[Collected data entries]
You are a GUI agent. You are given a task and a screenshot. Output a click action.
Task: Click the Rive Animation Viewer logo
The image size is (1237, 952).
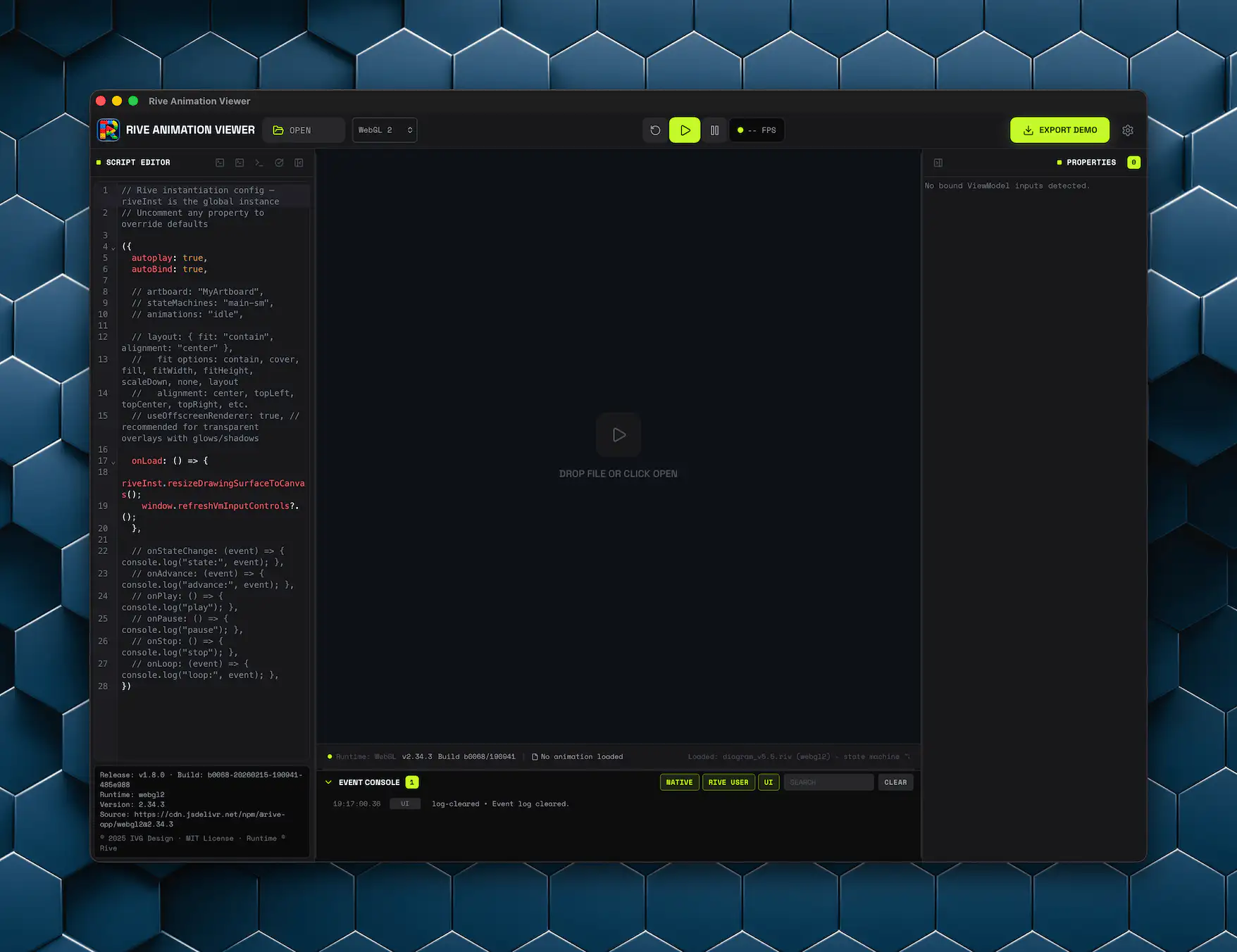108,130
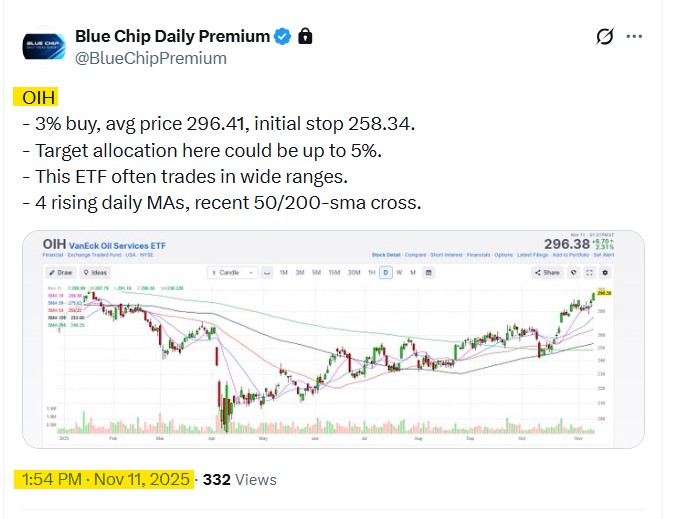Click the padlock icon beside the account name

pyautogui.click(x=306, y=37)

| WHAT IS NEEDED |
An exact reproduction of the data is needed, with no pictures included.

| EXERCISE ANSWER |
You are a GUI agent. You are given a task and a screenshot. Output a click action.
Task: Click the Rive Animation Viewer logo
The image size is (1237, 952).
108,130
Click the padlock icon beside the account name

pyautogui.click(x=306, y=37)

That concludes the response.